Сжечь. Чтобы и следа не осталось. Ведь это же память о войне, а я не хочу помнить.

Словно в атаку, я рванулся к своему вещмешку, одним ловким, хорошо заученным движением развязал его и вынул оттуда толстую тетрадь. Вернувшись к печи, я, не опасаясь обжечься, голой рукой откинул створку, и в лицо мне пыхнуло нестерпимым жаром. На минуту я замешкался. Огромное пламя, жаждавшее новой пищи, будто говорило: «Отдашь её мне, сожру и тебя. Ты не существуешь без своего прошлого, записанного на помятых страницах в клеточку».

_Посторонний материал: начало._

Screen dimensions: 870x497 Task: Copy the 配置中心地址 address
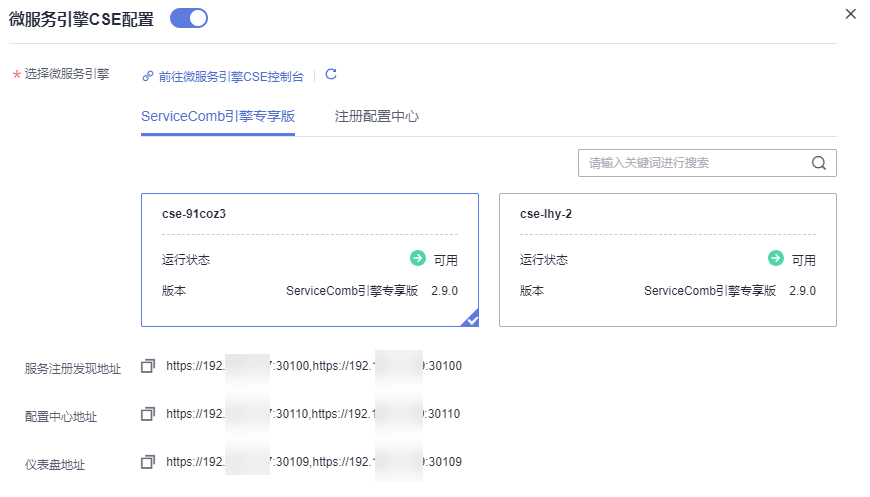[148, 413]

Быстро пролистав их, я пробежался взором сумасшедшего по строчкам и ничего в них не понял. Не узнал ни одного, написанного мною слова. Это не я писал. Я не мог этого написать. Я, вообще, терпеть не могу писать. Не моргая уставившись на пламя, я мысленно ответил: «А я и не хочу существовать с таким прошлым», и протянул руку с тетрадью, но тут же отдёрнул, скривившись от резкой жгучей боли в запястье. Горячая тетрадь выпала на пол и притихла испуганно в ожидании дальнейшей расправы.